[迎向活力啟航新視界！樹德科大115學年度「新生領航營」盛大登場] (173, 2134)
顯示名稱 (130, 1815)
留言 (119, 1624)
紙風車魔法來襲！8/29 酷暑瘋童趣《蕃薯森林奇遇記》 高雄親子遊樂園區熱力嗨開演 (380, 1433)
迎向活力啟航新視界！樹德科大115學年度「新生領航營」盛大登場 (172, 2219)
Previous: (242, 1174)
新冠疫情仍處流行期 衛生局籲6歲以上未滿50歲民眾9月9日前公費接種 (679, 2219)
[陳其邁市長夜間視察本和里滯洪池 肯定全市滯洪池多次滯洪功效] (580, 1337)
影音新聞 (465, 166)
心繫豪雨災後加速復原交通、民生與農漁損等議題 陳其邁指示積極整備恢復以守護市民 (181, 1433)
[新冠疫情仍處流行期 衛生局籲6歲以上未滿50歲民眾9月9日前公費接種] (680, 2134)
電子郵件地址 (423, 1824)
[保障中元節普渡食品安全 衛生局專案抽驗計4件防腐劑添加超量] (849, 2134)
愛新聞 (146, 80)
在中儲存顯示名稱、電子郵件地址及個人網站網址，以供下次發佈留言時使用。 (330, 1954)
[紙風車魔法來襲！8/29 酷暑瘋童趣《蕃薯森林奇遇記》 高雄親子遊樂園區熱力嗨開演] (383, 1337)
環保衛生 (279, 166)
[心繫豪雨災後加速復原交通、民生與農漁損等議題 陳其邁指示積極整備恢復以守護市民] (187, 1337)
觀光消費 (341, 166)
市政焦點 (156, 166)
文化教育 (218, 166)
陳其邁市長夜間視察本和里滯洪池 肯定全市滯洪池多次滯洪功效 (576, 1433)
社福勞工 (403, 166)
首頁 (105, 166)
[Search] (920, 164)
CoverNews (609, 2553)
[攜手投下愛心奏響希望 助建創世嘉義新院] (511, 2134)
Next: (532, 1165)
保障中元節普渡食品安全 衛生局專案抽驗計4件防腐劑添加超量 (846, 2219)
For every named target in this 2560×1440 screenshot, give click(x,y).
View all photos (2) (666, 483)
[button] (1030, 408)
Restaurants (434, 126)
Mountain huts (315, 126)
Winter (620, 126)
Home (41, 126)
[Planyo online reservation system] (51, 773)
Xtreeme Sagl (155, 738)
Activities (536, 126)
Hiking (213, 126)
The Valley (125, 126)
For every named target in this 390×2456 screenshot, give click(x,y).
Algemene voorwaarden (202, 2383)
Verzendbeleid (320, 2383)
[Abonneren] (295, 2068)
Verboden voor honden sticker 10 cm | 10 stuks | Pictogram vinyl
· · · ·
• _Directions for this task_
Set all the data down again, exactly as it reads above.

• _Response box_
[迎向活力啟航新視界！樹德科大115學年度「新生領航營」盛大登場] (173, 2134)
顯示名稱 (130, 1815)
留言 (119, 1624)
紙風車魔法來襲！8/29 酷暑瘋童趣《蕃薯森林奇遇記》 高雄親子遊樂園區熱力嗨開演 (380, 1433)
迎向活力啟航新視界！樹德科大115學年度「新生領航營」盛大登場 (172, 2219)
Previous: (242, 1174)
新冠疫情仍處流行期 衛生局籲6歲以上未滿50歲民眾9月9日前公費接種 (679, 2219)
[陳其邁市長夜間視察本和里滯洪池 肯定全市滯洪池多次滯洪功效] (580, 1337)
影音新聞 (465, 166)
心繫豪雨災後加速復原交通、民生與農漁損等議題 陳其邁指示積極整備恢復以守護市民 (181, 1433)
[新冠疫情仍處流行期 衛生局籲6歲以上未滿50歲民眾9月9日前公費接種] (680, 2134)
電子郵件地址 (423, 1824)
[保障中元節普渡食品安全 衛生局專案抽驗計4件防腐劑添加超量] (849, 2134)
愛新聞 (146, 80)
在中儲存顯示名稱、電子郵件地址及個人網站網址，以供下次發佈留言時使用。 (330, 1954)
[紙風車魔法來襲！8/29 酷暑瘋童趣《蕃薯森林奇遇記》 高雄親子遊樂園區熱力嗨開演] (383, 1337)
環保衛生 (279, 166)
[心繫豪雨災後加速復原交通、民生與農漁損等議題 陳其邁指示積極整備恢復以守護市民] (187, 1337)
觀光消費 (341, 166)
市政焦點 (156, 166)
文化教育 (218, 166)
陳其邁市長夜間視察本和里滯洪池 肯定全市滯洪池多次滯洪功效 (576, 1433)
社福勞工 (403, 166)
首頁 (105, 166)
[Search] (920, 164)
CoverNews (609, 2553)
[攜手投下愛心奏響希望 助建創世嘉義新院] (511, 2134)
Next: (532, 1165)
保障中元節普渡食品安全 衛生局專案抽驗計4件防腐劑添加超量 (846, 2219)
For every named target in this 2560×1440 screenshot, give click(x,y).
View all photos (2) (666, 483)
[button] (1030, 408)
Restaurants (434, 126)
Mountain huts (315, 126)
Winter (620, 126)
Home (41, 126)
[Planyo online reservation system] (51, 773)
Xtreeme Sagl (155, 738)
Activities (536, 126)
Hiking (213, 126)
The Valley (125, 126)
For every named target in this 390×2456 screenshot, give click(x,y).
Algemene voorwaarden (202, 2383)
Verzendbeleid (320, 2383)
[Abonneren] (295, 2068)
Verboden voor honden sticker 10 cm | 10 stuks | Pictogram vinyl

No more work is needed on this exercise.